5

First some background info, which is probably more interesting on stats.stackexchange:

In my data analysis I try to compare the performance of different machine learning methods on time series data (regression, not classification). So for example I have trained a Boosting trained model and compare this with a Random Forest trained model (R package randomForest).

I use time series data where the explanatory variables are lagged values of other data and the dependent variable.

For some reason the Random Forest severely underperforms. One of the problems I could think of is that the Random Forest performs a sampling step of the training data for each tree. If it does this to time series data, the autoregressive nature of the series is completely removed.

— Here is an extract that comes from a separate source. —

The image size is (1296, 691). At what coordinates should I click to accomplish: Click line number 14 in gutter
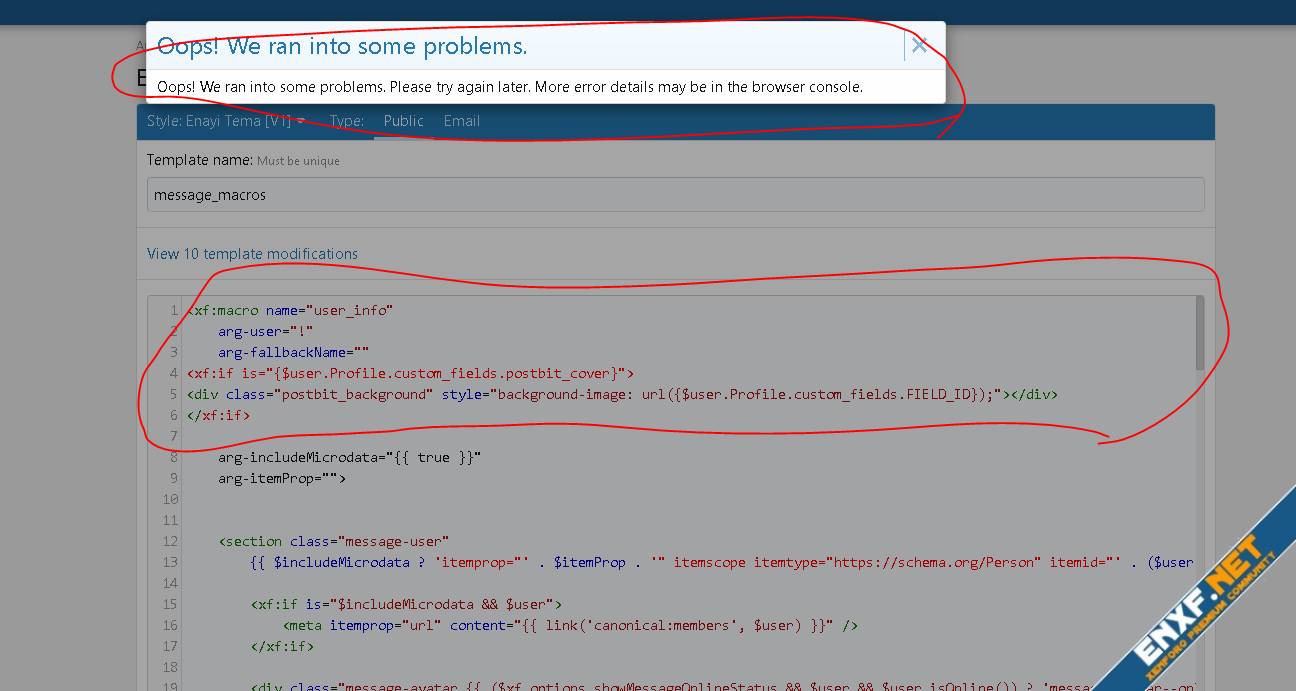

To test this idea, I would like to replace the (bootstrap) sampling step in the randomForest() function with a so called block-wise bootstrap step. This basically means I cut the training set into k parts, where k<<N, where each k-th part is in the original order. If I sample these k parts, I could still benefit from the 'randomness' in the Random Forest, but with the time series nature left largely intact.

Now my problem is this:

To achieve this I would normally copy the existing function and edit the desired step/lines.

randomForest2 <- randomForest()

But the randomForest() function seems to be a wrapper for another wrapper for deeper underlying functions. So how can I edit the actual bootstrap step in the randomForest() function and still run the rest of the function regularly?

Siguza
  • 21,155
  • 6
  • 52
  • 89
DaReal
  • 597
  • 3
  • 10
  • 24
  • you may want to go grab the original function and start from there - something like `randomForest <- randomForest:::randomForest.formula`. How big is the data? Maybe you could remove the time series element bit by including the lagged values as independant variables, then using a standard approach? – RichAtMango Aug 17 '15 at 19:02
  • 1
    I'm not sure the `strata` argument will achieve what you want, probably not. Otherwise, the resampling all takes place in compiled C (regression) or Fortran (classification) code, so to modify that you'd need to download the source, alter it and recompile. – joran Aug 17 '15 at 19:49
  • What if you tried it with `replace==FALSE` and `sampsize` equal to your training data? That would get rid of the bootstrap entirely and you'd basically end up with a set of bagged trees. – Tchotchke Aug 17 '15 at 19:54
  • Thank you for your suggestions, I will check them out tomorrow and update accordingly. – DaReal Aug 18 '15 at 20:33

2 Answers2

2

So for me the solution wasn't editing the existing randomForest function. Instead I coded the block-wise bootstrap myself, using the split2 function given by Soren H. Welling to create the blocks. Once I had my data block-wise bootstrapped, I looked for a package (rpart) that performed just a single Regression Tree and aggregated it myself (taking the means).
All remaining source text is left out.